Súper 4

Josep Huguet

04 de abril de 2015 (22:06 CET)

Este martes fui invitado al décimo aniversario del Supercomputador de Barcelona Mare Nostrum en el Auditorio de la UPC. El Mare Nostrum 3 actual será sustituido por una nueva máquina, el Mare Nostrum 4 de aquí un año en el marco del programa europeo PRACE.

El director, Mateo Valero, aragonés arraigado en Cataluña, y el director asociado Francesc Subirada agradecieron los diversos apoyos recibidos para salir adelante esta realidad

Para el procesamiento de la cantidad de datos creciente que generamos harán falta cada vez más potentes computadores para convertirlas en información, conocimiento y comprensión. Esta línea de búsqueda llamada computación cognitiva tanto puede servir para evaluar la complejidad del genoma humano al servicio de la medicina y los investigadores de cáncer, sida o cardiología. Para determinar todos los factores del comportamiento de la atmósfera y la tierra, y por lo tanto como un aliado en políticas de prevención del cambio climático o de mejora de las energías renovables. Pero también en el conocimiento de la geología y el subsuelo. Y, obviamente, en la misma arquitectura computacional.

Una infraestructura científica como Mare Nostrum podría tener la tentación de trabajar sólo para los científicos en función de sus decisiones investigadoras. Pero un país de las dimensiones y de la riqueza de Cataluña no se lo puede permitir. Mateo Valero siempre lo ha tenido claro. Y el supercomputador ha trabajado desde hace tiempo con empresas como IBM, Microsoft, Repsol, La Caixa, Iberdrola y otros. Y lo lógico sería que cada vez más se compenetrase con los centros excelentes de investigación más orientados a los retos que marcaba el pacto nacional para la investigación y la innovación, en parte reordenados en el seno del plan europeo RIS3.

Cómo se explicó en el acto, un smartphone del 2015 es más potente que el supercomputador de hace 20 años. Esto indica cómo nos podemos imaginar el futuro de la computación sólo de aquí veinte años. Lo que no nos imaginamos es con qué lo usaremos.

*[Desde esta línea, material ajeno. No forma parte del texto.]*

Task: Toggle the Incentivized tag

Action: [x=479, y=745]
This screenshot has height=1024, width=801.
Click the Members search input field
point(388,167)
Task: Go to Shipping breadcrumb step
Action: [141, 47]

En el acto del martes oímos también al ex conseller en cap Josep Bargalló presentando como una venganza histórica que el supercomputador al servicio del progreso de todo el mundo resida en una iglesia que fue construida por los Girona, de la burguesía catalana enriquecida en Cuba cuando la esclavitud era constitucional, recordó. Toni Castellà, comisionado de Universidades e Investigación, señaló la continuidad necesaria en las políticas de I D más allá de los colores políticos, cosa que se ha practicado en Cataluña. Mientras, Mas-Culell reivindicaba el papel de la ciencia excelente para solucionar cuestiones relevantes. En otras tertulias del acto se reclamó que esta continuidad se produjera a nivel de Estado, cosa que no se ha producido por los recortes brutales en investigación y por la carencia de revisión del modelo oxidado de la ciencia española. No sé si es por eso que los únicos silbidos del acto se los llevó Rajoy al aparecer en un vídeo de felicitaciones.

Resumiendo: el Supercomputador Marenostrum 4, el Sincrotrón Alba, el centro de análisis genómica, el CEBUC y el centro administrativo del ITER son auténticas estructuras de Estado. Catalán y europeo. Y la materia gris que las hace funcionar es catalana de origen o por residencia. Para toda su gente: Buena Pascua!